Monte Carlo methods can in general not compete with adaptive quadrature unless you have a high dimensional integral where you cannot afford the combinatorial explosion of quadrature points with the dimension.
The reason is relatively easy to understand. Take, for example, just $\int_{[0,1]^n} f(x)\; d^nx$ where $n$ is the dimension of the problem. Let's say, for simplicity, that you subdivide every dimension into $M$ sub-intervals, i.e., you get $M^n$ hypercube cells in total. Let's assume further that you use a Gauss formula with $k$ Gauss points, just as an example. Then you have $N=(kM)^n$ quadrature points in total, and because the $k$ Gauss points provide you with order $(2k-1)$ accuracy, $e = {\cal O}(h^5)={\cal O}(M^{-(2k-1)})$, your overall accuracy as a function of evaluation points will be
$$
e = {\cal O}(N^{-(2k-1)/n}).
$$
On the other hand, Monte Carlo methods generally only provide you with error convergence as
$$
e = {\cal O}(N^{-1/2})
$$
which is worse than for any Gauss formula with at least $k>n/4+1/2$ points per interval. The reason is relatively simple to understand: Gauss quadrature chooses the interpolation points in some sort of smart way, Monte Carlo isn't. You can't expect anything useful to come of the latter. (Of course there are situations where Gaussian quadrature is difficult: for example in your case where the integration domain is irregularly shaped; but in that case you're likely still better off doing adaptive integration or similar.)

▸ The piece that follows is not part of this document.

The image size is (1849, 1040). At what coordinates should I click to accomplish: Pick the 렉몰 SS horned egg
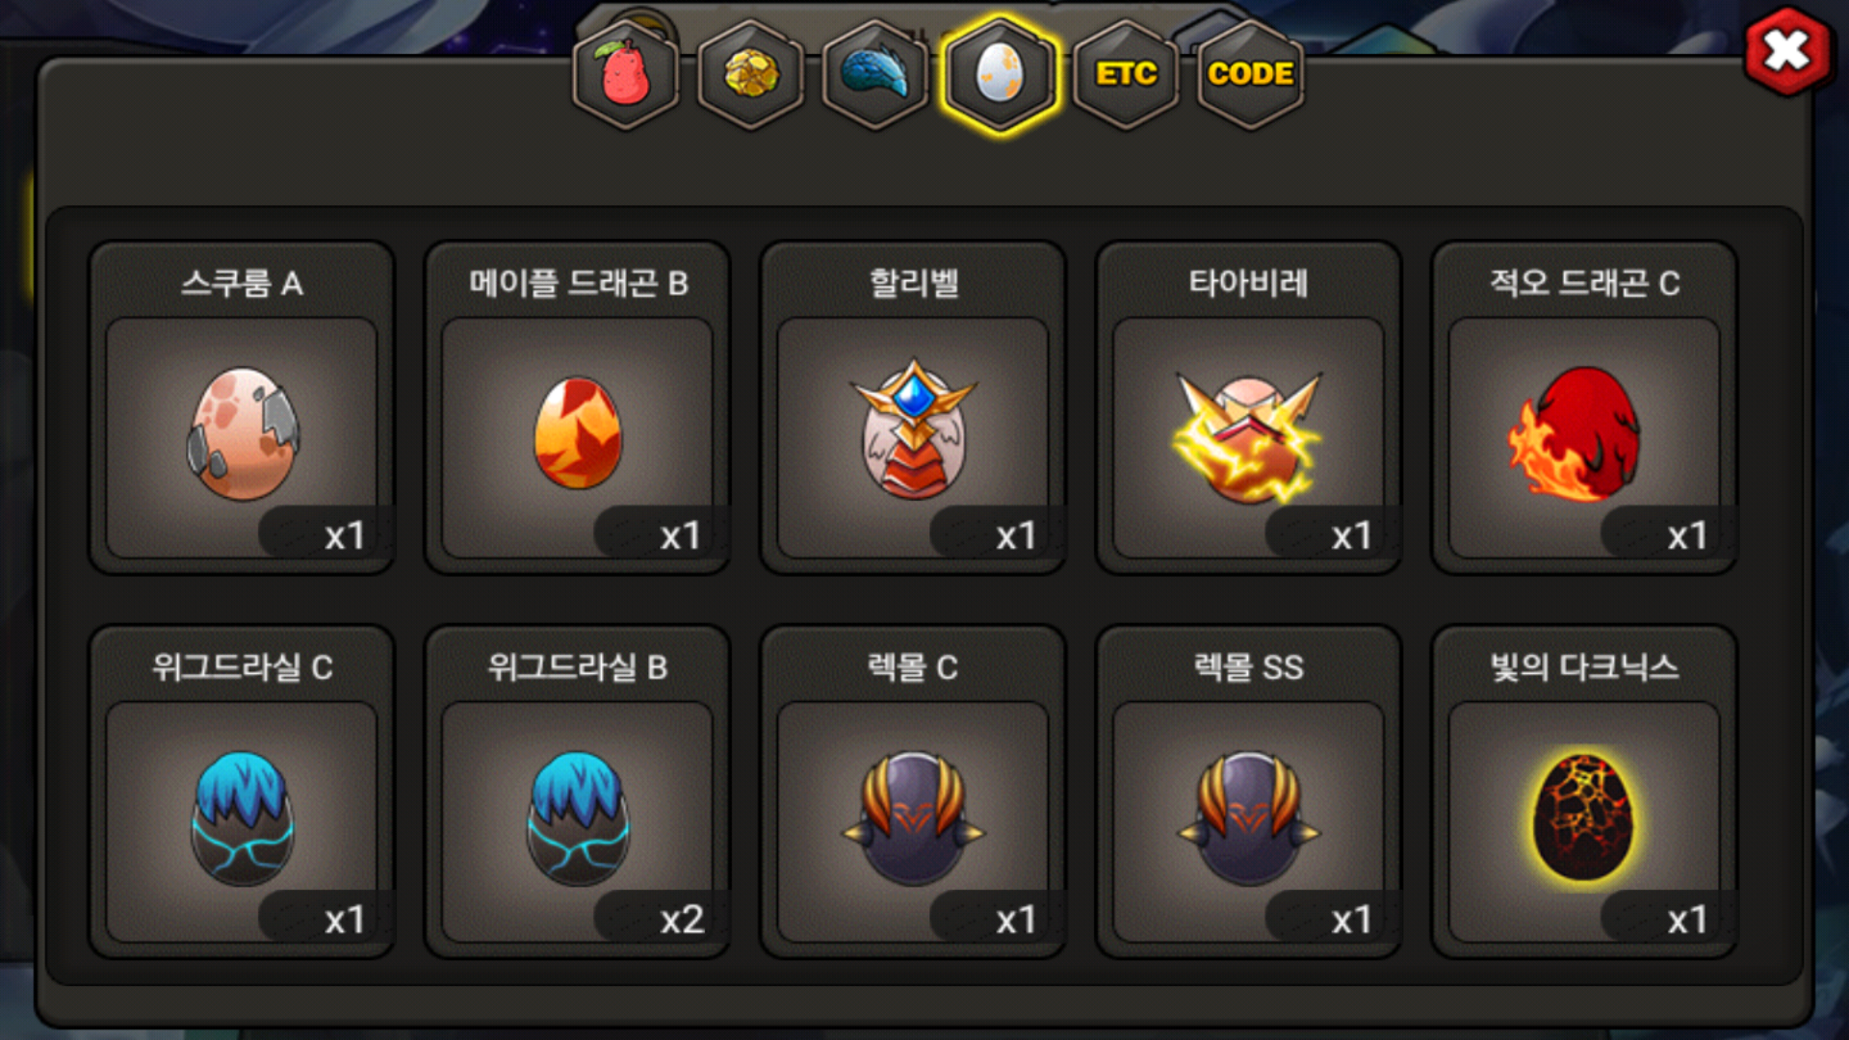1249,792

Now, there are practical (stability) problems with integration with more than, say, 8 or 10 points per interval. So if you want $k\le 8$, then you can't go beyond $n=30$. On the other hand, in that case, even choosing a single interval per direction ($M=1$) yields $N=8^{30}$ integration points, far more than you could ever in a lifetime evaluate. In other words, as long as you can evaluate enough integration points, quadrature on subdivisions of your integration domain is always the more efficient approach. It's cases where you have have a high dimensional integral for which you can't evaluate the integration points on even a single subdivision any more that people use Monte Carlo methods despite their worse convergence order.